Car l'un des enjeux pour Roche est bien d'"ouvrir le monde de la pharma", à la fois aux compétences et au regard de néophyte que peuvent porter les étudiants du programme Matrice sur le monde de la santé.
Une trentaine de collaborateurs du laboratoire ont été mobilisés pour apporter leur expertise et accompagner les projets des étudiants. "Cela va forcément générer de nouvelles façons de travailler, moins séquentielles. Nous aimerions faire de ces collaborateurs des ambassadeurs de la transformation en interne", a noté Anne Philippot.
L'objectif est d'agir "par capillarité", a-t-elle complété. Ces "ambassadeurs" feront part de leur expérience au sein du programme Matrice et pourront "témoigner de nouvelles façons de faire, de s'organiser et d'inclure le professionnel de santé dans cette dynamique, afin d'irriguer l'ensemble du groupe", a-t-elle observé.
Pour les étudiants, il s'agit d'"ouvrir un réseau, des opportunités de business" et de sortir du programme "avec une vraie expérience de maîtrise d'ouvrage et d'entreprenariat global sur un secteur en particulier", a complété Isabelle Ampart.

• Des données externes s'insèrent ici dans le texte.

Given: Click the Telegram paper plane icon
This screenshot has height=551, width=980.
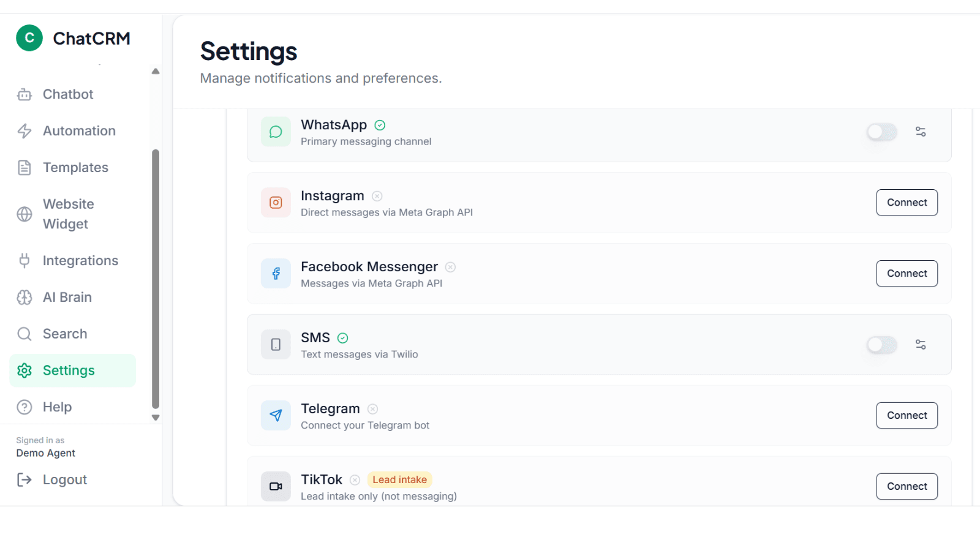Looking at the screenshot, I should tap(276, 415).
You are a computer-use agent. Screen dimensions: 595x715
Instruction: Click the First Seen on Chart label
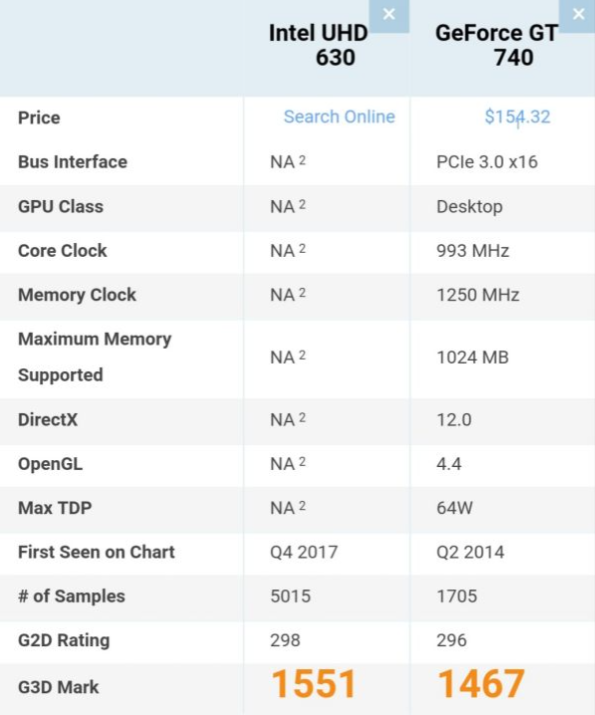[96, 552]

Les équipes auront la possibilité de créer leur propre structure juridique pour commercialiser leur produit. Si l'idée est bien de laisser le plus de liberté possible aux étudiants afin de diffuser leur produit ou service, "on pourra s'assurer tout au long du processus que si la solution technologique est particulièrement juste par rapport à un élément de notre métier, ce ne soit pas notre concurrent direct qui puisse en bénéficier immédiatement", a indiqué Anne Philippot.
"En revanche, la volonté est bien que la solution puisse être interopérable et opérée au sein de l'écosystème de santé", a-t-elle précisé.